Page extract:

★ ★ ★

Vaccines are considered one of the most important public health innovations of the 20th century, with many impressive effects: they save lives, prevent and limit the effects of many diseases and some cancers, eradicate certain diseases, increase quality of life, and have contributed to major gains in life expectancy.

Yet adult vaccination rates in the US remain low, especially for underserved groups (PDF), including people with low incomes, people who are under- and uninsured, Black communities, Hispanic communities, and immigrants. And adult vaccination rates have continuously dropped since the COVID-19 pandemic.

As health officials are increasingly challenged to keep communities healthy, implement successful immunization campaigns, and lessen stress on hospital systems, community foundations can be effective partners for meeting these goals.

What are community foundations?

Community foundations are public charities that traditionally support local or regional nonprofits by facilitating and pooling donations for the nonprofits to use to address community needs.

★ ★ ★

(Stored dataset items)
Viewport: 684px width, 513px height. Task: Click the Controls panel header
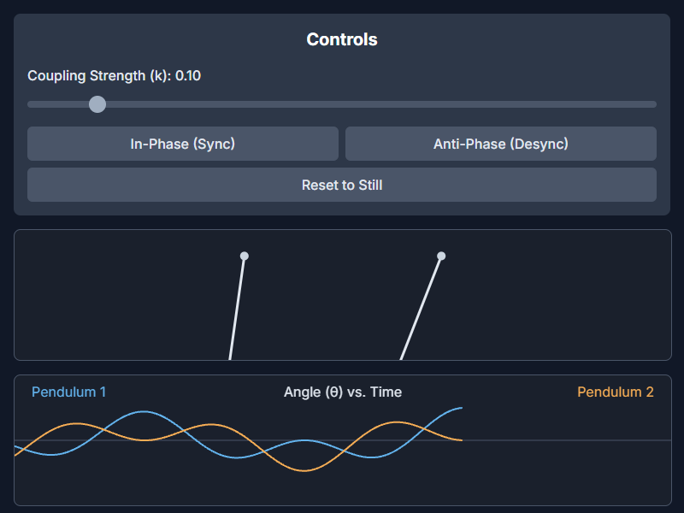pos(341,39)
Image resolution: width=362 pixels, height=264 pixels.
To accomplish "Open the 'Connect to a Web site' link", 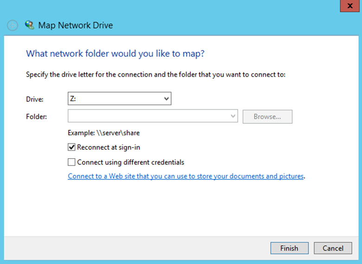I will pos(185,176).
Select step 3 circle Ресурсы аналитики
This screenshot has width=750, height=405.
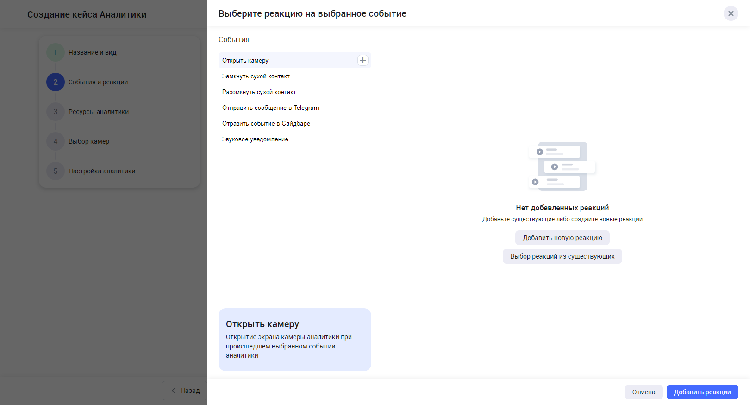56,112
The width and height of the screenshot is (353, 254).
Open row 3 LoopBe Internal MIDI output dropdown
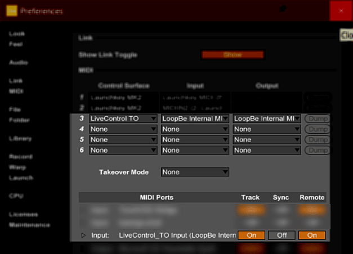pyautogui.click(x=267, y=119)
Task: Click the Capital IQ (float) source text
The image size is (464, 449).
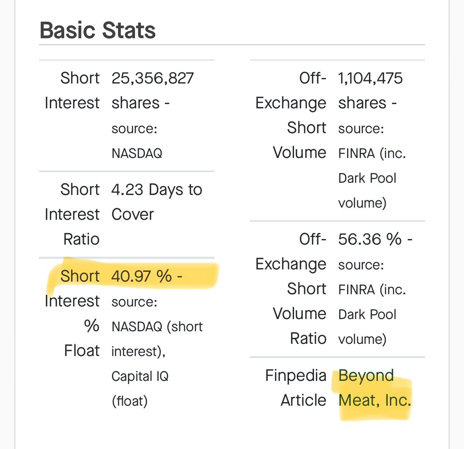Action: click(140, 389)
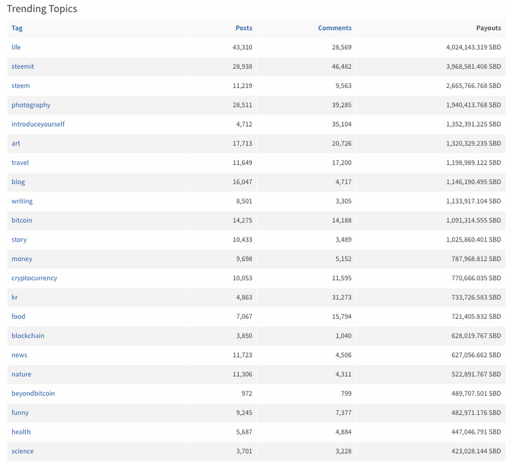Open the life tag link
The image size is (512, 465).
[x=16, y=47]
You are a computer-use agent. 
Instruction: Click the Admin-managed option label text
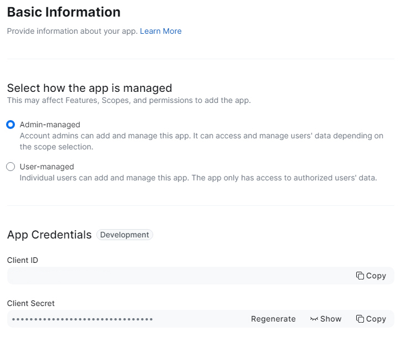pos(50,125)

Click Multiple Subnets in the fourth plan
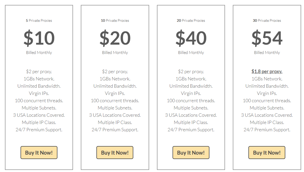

★ ★ ★

What you have to do:
Copy out the stretch of the vaccination text from "As health officials" through "are community foundations?" word for word.

Output for this exercise:
As health officials are increasingly challenged to keep communities healthy, implement successful immunization campaigns, and lessen stress on hospital systems, community foundations can be effective partners for meeting these goals.

What are community foundations?